A disputa teve origem em processo de divórcio litigioso na Comarca de Conselheiro Lafaiete, na região Central de Minas Gerais. O homem defendia que deveria permanecer com o pet, afirmando que quitou o pagamento do animal em 2021. A prova testemunhal produzida, contudo, indicou que o filhote foi escolhido em 2019 justamente para ser presenteado à então esposa.
A mulher, por sua vez, sustentou que sempre esteve à frente dos cuidados com o cachorro, respondendo pelas vacinas e pelas decisões ligadas ao animal. Também afirmou que a tentativa de retomada do buldogue pelo ex-marido configurava violência psicológica.
Em primeira instância, ela já havia obtido decisão favorável. No recurso ao TJMG, o ex-marido insistiu que não existiriam provas de que o cão tivesse sido presente e alegou que sempre exerceu o papel de tutor, inclusive manifestando discordância em relação ao nome dado ao animal.
A relatora do julgamento acolheu uma preliminar apenas para ajustar a fundamentação técnica adotada na sentença. Conforme explicou, o enquadramento da controvérsia como questão de “guarda” não era o mais adequado, pois, à luz do Código Civil, o caso deve ser examinado no âmbito da partilha de bens.

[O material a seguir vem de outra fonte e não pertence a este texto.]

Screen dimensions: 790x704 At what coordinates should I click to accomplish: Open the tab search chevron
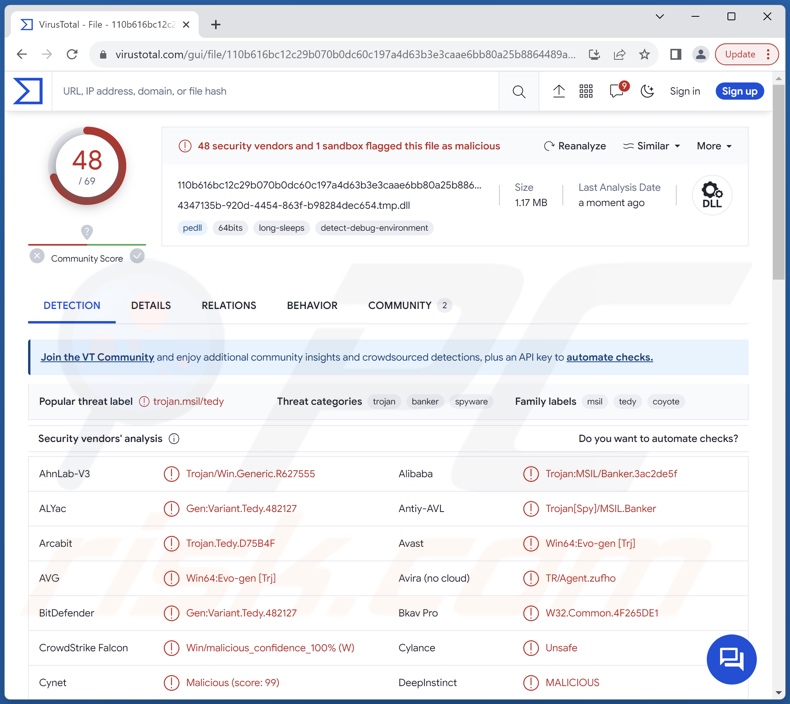coord(660,17)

Segundo a magistrada, "ainda que se reconheça o intenso afeto nutrido pelos donos com seus animais domésticos, considerados seres sencientes, a relação jurídica que envolve a titularidade e a posse dos animais de estimação regula-se pelas normas da propriedade (...), em consonância com o entendimento consolidado na 8 ª Câmara Cível do TJMG, de que os institutos do Direito de Família são inadequados para regular a relação jurídica envolvendo animais de estimação”.
A relatora também destacou os depoimentos das testemunhas para concluir que o cachorro pertencia exclusivamente à ex-esposa e concluiu que o fato de o pagamento ter sido finalizado após a separação não modifica a natureza da doação.